PROBLEM DESCRIPTION: Copy exactly the stretch of data below from the line with "宣传视频 (105, 2191)" through the line with "[button] (26, 2561)", including both of those lines.

MATERIALS PROVIDED:
= Beginning of Section =

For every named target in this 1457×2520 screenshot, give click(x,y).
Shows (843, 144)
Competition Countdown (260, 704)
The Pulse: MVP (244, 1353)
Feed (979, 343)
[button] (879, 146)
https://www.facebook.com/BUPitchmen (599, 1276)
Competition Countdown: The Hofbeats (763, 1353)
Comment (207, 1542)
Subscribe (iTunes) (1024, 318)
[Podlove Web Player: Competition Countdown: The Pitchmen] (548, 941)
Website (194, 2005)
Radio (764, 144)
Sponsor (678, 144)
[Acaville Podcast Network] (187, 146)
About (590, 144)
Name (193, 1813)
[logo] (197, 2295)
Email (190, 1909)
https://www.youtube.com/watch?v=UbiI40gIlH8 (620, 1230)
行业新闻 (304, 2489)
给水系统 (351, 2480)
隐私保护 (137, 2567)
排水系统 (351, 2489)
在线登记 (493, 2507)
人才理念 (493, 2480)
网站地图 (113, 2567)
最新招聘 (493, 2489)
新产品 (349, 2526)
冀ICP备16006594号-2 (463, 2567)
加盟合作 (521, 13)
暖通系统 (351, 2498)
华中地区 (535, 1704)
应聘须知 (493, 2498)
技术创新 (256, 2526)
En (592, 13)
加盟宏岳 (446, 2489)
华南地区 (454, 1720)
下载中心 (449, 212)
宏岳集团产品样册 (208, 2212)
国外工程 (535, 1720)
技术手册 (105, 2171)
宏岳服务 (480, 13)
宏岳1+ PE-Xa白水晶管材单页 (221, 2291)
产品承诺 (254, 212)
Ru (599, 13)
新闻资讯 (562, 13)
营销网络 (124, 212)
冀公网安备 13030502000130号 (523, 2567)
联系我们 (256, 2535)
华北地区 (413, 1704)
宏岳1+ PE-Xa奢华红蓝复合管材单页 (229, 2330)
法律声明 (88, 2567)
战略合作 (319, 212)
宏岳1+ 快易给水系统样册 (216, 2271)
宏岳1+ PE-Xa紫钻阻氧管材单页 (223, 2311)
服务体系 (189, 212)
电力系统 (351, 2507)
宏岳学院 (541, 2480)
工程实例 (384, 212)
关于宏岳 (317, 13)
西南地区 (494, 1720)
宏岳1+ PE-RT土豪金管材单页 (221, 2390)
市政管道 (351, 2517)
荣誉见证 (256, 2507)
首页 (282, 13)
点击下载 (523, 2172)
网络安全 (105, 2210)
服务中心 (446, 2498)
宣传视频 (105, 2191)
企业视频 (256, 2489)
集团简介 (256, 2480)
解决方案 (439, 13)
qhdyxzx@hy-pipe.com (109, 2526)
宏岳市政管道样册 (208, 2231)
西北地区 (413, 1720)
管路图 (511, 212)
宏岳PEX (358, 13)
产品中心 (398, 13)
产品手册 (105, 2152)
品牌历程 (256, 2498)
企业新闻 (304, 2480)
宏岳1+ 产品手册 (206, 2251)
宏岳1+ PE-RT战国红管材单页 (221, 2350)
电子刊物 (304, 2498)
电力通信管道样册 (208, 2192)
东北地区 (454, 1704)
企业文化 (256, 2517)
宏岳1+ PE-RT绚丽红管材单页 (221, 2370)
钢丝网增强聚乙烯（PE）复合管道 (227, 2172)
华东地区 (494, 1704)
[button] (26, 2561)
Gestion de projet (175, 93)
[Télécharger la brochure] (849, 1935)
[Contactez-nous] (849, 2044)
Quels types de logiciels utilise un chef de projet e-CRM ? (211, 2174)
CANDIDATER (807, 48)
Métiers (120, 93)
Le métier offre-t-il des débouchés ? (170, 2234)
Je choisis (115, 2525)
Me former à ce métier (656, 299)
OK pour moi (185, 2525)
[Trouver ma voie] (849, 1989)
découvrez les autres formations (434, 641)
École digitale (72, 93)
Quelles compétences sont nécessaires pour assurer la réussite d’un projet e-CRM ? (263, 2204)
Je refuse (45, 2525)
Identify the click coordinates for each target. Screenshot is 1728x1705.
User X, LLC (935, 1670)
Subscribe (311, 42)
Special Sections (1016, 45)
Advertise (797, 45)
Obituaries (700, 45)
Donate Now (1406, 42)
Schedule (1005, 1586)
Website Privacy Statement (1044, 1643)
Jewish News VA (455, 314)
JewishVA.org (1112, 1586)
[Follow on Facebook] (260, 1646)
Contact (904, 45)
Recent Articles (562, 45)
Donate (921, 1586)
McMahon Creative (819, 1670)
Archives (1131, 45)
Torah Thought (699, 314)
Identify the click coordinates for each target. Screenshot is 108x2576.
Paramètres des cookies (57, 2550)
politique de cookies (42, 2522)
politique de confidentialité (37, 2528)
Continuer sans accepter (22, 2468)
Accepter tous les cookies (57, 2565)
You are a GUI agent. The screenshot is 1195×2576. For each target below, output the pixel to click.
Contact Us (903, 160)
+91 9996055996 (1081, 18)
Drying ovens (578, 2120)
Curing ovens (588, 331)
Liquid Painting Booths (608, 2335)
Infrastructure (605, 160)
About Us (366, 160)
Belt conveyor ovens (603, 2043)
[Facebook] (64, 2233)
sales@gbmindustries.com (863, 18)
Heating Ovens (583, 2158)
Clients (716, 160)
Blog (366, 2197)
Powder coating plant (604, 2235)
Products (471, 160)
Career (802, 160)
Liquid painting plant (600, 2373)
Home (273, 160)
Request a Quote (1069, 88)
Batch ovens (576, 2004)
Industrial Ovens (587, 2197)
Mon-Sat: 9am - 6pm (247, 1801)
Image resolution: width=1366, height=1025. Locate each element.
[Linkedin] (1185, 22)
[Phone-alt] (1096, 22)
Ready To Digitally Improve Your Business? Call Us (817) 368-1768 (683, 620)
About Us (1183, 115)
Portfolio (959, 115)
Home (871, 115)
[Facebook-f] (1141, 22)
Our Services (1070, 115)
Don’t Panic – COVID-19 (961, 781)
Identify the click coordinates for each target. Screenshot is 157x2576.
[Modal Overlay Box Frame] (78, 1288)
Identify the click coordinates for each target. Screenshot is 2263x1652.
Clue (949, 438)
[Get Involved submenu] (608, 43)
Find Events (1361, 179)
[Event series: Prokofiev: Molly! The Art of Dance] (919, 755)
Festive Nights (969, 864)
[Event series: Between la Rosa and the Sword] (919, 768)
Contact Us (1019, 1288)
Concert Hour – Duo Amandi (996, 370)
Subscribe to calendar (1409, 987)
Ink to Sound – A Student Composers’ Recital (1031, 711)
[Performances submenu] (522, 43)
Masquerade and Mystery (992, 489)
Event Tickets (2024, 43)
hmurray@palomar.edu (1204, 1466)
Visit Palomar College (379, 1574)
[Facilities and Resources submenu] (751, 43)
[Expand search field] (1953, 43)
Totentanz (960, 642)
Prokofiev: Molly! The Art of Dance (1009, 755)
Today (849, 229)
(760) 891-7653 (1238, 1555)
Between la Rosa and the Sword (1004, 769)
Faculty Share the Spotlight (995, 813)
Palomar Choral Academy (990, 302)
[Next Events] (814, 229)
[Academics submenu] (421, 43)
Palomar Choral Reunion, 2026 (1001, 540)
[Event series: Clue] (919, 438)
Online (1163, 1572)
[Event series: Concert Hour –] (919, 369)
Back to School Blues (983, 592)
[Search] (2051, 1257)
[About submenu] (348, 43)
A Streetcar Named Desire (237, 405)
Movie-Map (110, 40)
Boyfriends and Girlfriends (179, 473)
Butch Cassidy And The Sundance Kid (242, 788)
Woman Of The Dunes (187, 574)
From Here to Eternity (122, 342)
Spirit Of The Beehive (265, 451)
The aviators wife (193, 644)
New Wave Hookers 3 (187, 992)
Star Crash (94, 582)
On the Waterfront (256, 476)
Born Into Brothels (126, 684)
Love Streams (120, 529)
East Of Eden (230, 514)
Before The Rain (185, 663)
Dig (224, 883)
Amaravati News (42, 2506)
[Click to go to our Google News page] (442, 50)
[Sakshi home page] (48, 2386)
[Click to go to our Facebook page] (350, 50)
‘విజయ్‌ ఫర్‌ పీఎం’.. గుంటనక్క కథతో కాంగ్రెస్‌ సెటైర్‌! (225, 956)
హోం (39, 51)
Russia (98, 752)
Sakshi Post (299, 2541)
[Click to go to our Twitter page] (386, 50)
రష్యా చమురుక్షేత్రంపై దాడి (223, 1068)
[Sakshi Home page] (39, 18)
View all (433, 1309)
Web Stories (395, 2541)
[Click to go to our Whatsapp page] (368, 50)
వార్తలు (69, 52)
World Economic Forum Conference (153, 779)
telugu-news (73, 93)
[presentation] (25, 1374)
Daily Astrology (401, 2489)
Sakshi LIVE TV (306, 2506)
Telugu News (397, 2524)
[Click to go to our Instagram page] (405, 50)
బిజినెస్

= End of Section =

TASK RESULT:
宣传视频 (105, 2191)
企业视频 (256, 2489)
集团简介 (256, 2480)
解决方案 (439, 13)
qhdyxzx@hy-pipe.com (109, 2526)
宏岳市政管道样册 (208, 2231)
西北地区 (413, 1720)
管路图 (511, 212)
宏岳PEX (358, 13)
产品中心 (398, 13)
产品手册 (105, 2152)
品牌历程 (256, 2498)
企业新闻 (304, 2480)
宏岳1+ 产品手册 (206, 2251)
宏岳1+ PE-RT战国红管材单页 (221, 2350)
电子刊物 (304, 2498)
电力通信管道样册 (208, 2192)
东北地区 (454, 1704)
企业文化 (256, 2517)
宏岳1+ PE-RT绚丽红管材单页 (221, 2370)
钢丝网增强聚乙烯（PE）复合管道 (227, 2172)
华东地区 (494, 1704)
[button] (26, 2561)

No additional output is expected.